Thursday 14 December 2017

ECB tries to stabilise the cost of Irish borrowing

Central bank buys bonds as support measure

The ECB never comments on bond purchases, but yesterday traders claimed it was among the day's buyers. Photo: Bloomberg News
The ECB never comments on bond purchases, but yesterday traders claimed it was among the day's buyers. Photo: Bloomberg News

Emmet Oliver Deputy Business Editor

The European Central Bank (ECB) was reported to be buying Irish bonds yesterday as the bank tried to reassure markets that so-called 'peripheral' economies aren't in danger of defaulting on their debts.

While the Frankfurt-based bank was reported to have only purchased €10m of Irish, Greek and Portuguese bonds, the move was designed to convince markets that the ECB will intervene to stabilise European bond prices if necessary. The ECB never comments on bond purchases, but traders claimed it was among the day's buyers.

Despite the moves and an announcement about Anglo Irish Bank, the gap or 'spread' between German and Irish borrowing costs was at 3.81pc in afternoon trading, the highest level since Ireland adopted the euro.

Ireland is still facing the second highest borrowing costs (after Greece) in the eurozone, with 10-year debt trading at 5.89pc. This yield dropped by just two basis points following news that Anglo will be split into a savings bank and an asset management company.
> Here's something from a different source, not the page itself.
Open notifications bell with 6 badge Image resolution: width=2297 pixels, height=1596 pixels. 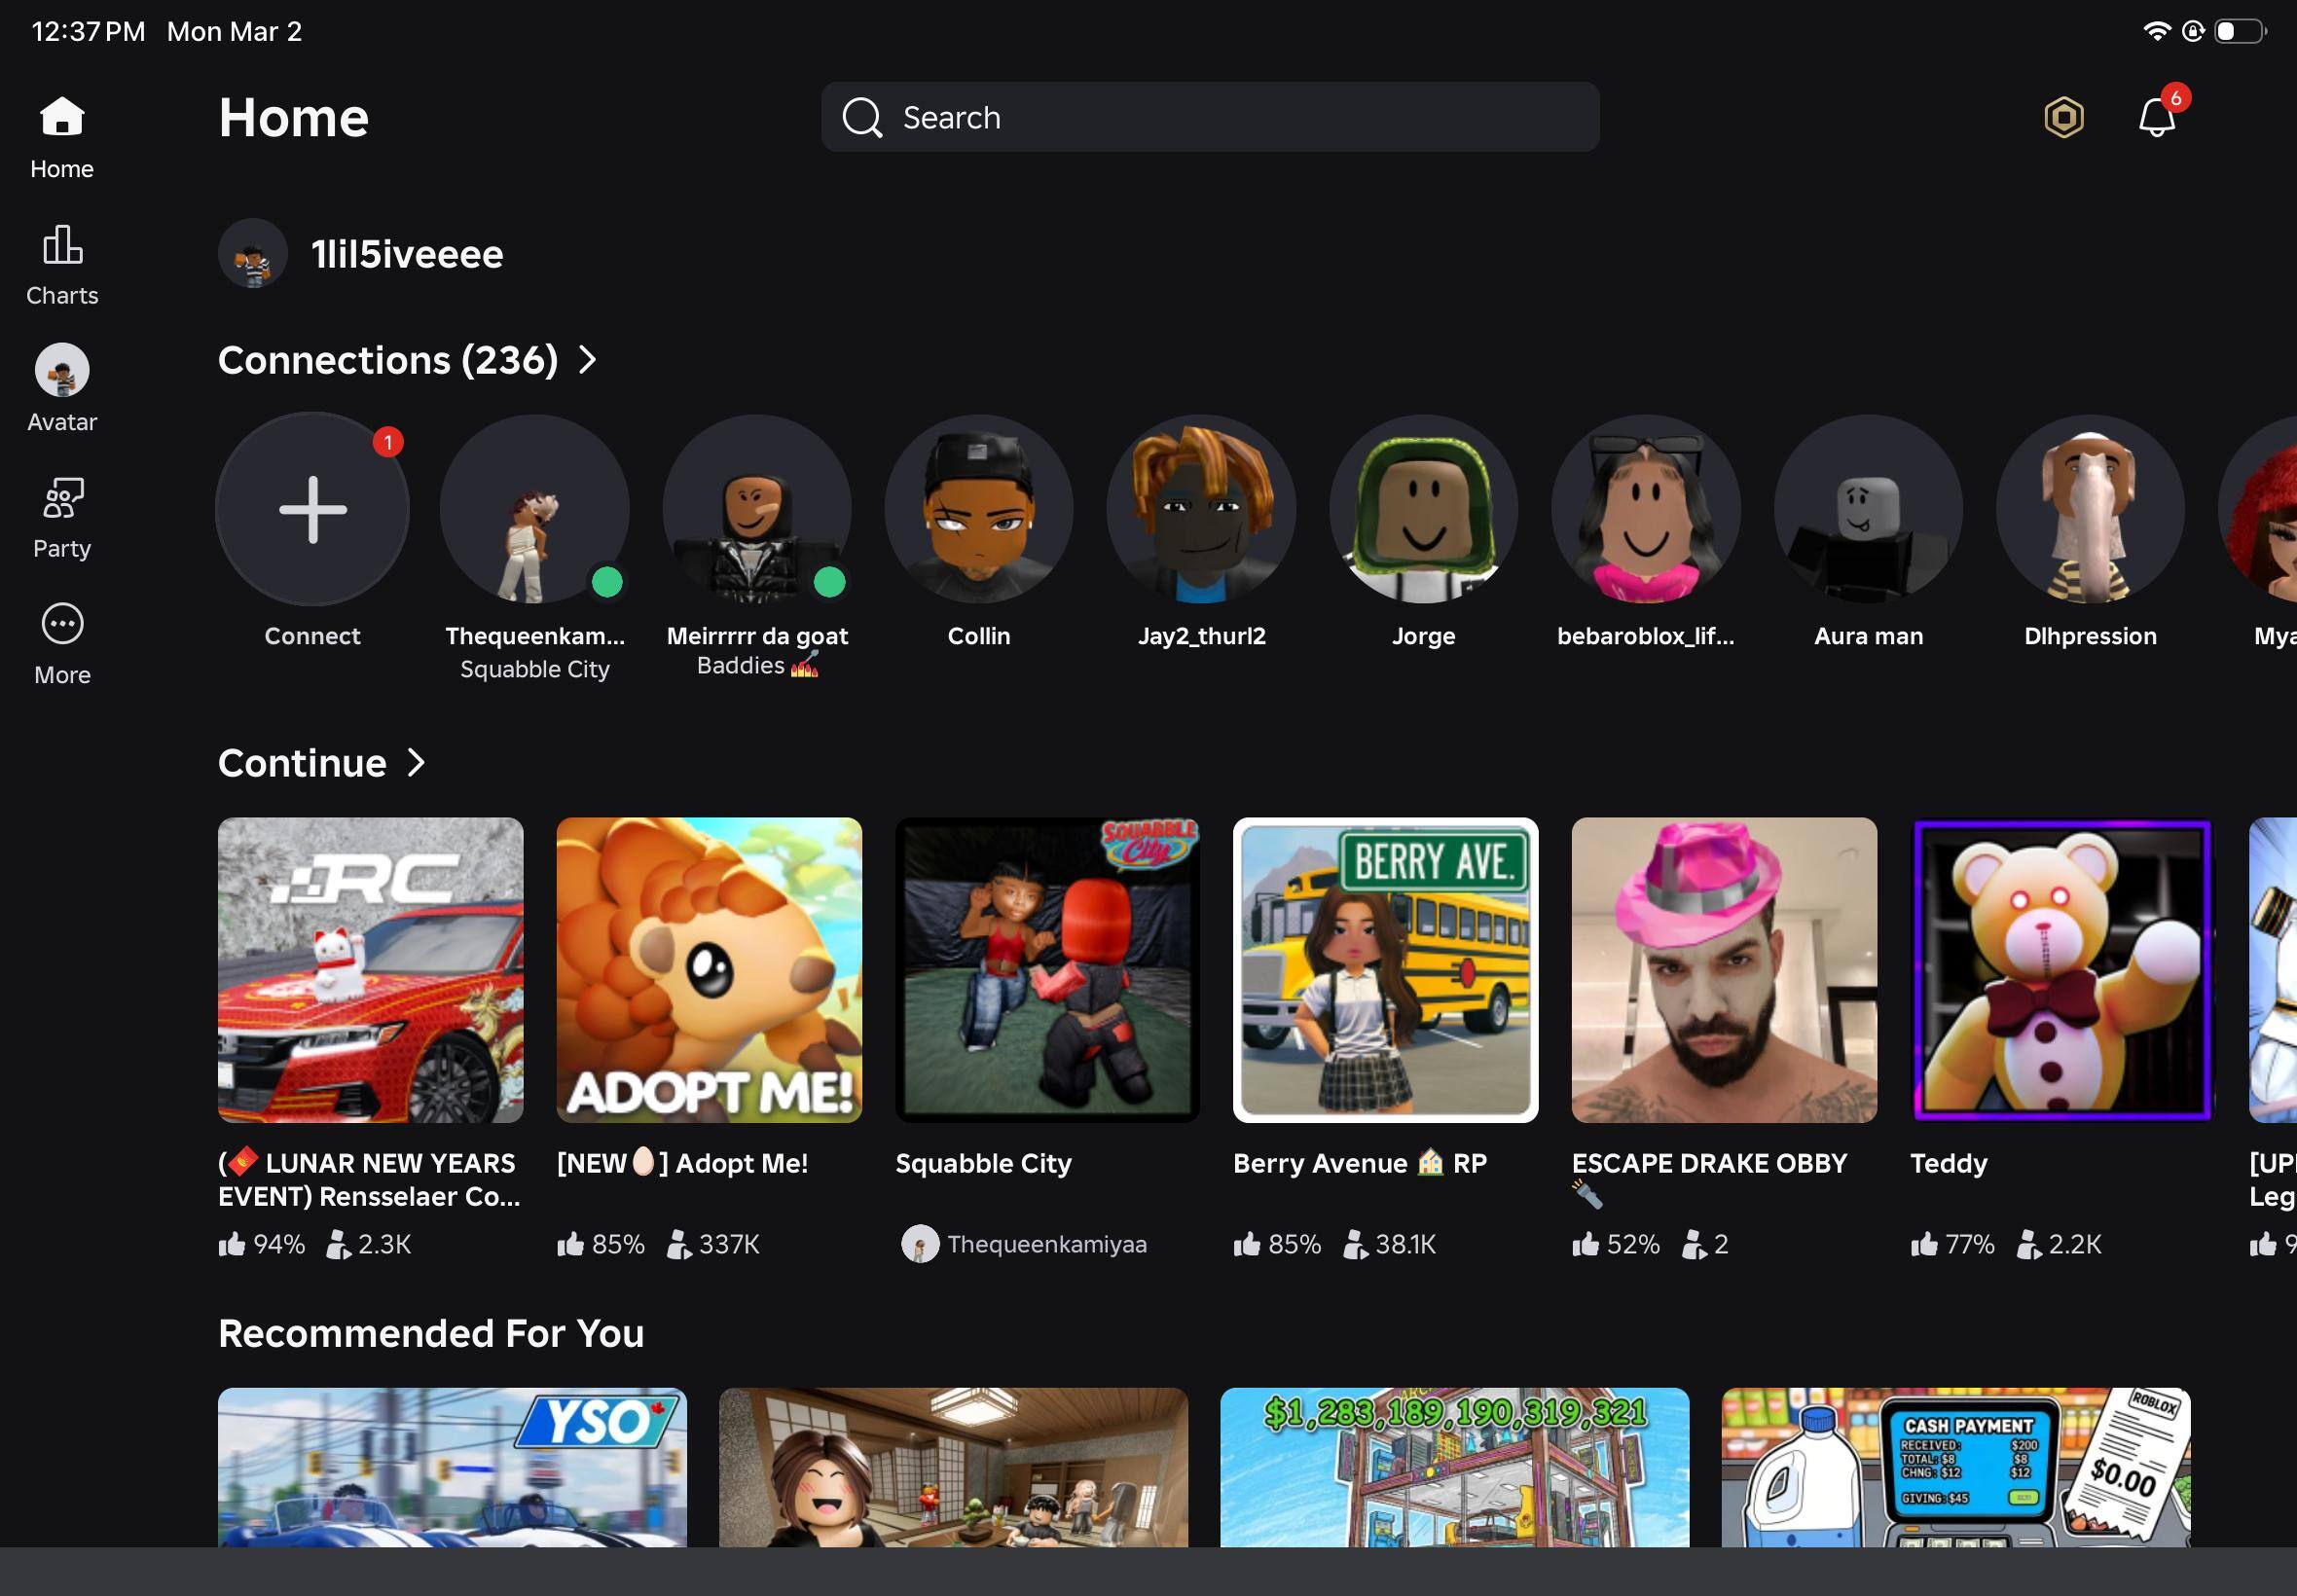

The National Treasury Management Agency will today once again test the appetite of the market for Irish debt, with treasury bills worth as much as €600m being offered at an auction. The short-term money being auctioned will mature next February.

Referring to the ECB, one trader said its influence remained crucial.

"They're trying to remind people they haven't abandoned the market," said Marc Ostwald, a strategist at Monument Securities in London.

The ECB began buying bonds in May as the International Monetary Fund and European Union created a €750bn fund to backstop the single currency, though its purchases have waned over time.


A range of factors are pushing up bond yields in Ireland, Greece and Portugal.

Chief among them is that growth in these economies is going to slow, making the burden of their debts even heavier.

The scale of bank rescues is also concerning some traders. S&P, for instance, claims that Anglo will cost the Exchequer €35bn in total.

Another worry is whether European banks can roll over huge debts during September. There are also questions over asset quality at German banks.

Reflecting the prevailing gloom, Portugal's borrowing costs increased at an auction of €661m of bonds. Some of the bonds mature in 2013, with the others maturing at 2021.

The 2013 sale attracted bids for 1.9 times the amount offered. The 2021 bond auction attracted bids for 2.6 times the amount offered.

Meanwhile, the Federal Reserve said the US economy maintained its expansion, but was showing "widespread signs of a deceleration" in mid-July through the end of August. Its views were based on a survey of 12 regional Fed banks.

Five regional banks reported "economic growth at a moderate pace" and two pointed to "positive developments or net improvements".

The remaining five banks said conditions were mixed or decelerating.

The report underlines the Fed's view that while the recovery from the worst recession in seven decades has cooled, the economy isn't relapsing into a contraction at this point.

In a speech last month, Federal Reserve chairman Ben Bernanke said "the preconditions for a pick-up in growth in 2011 appear to remain in place".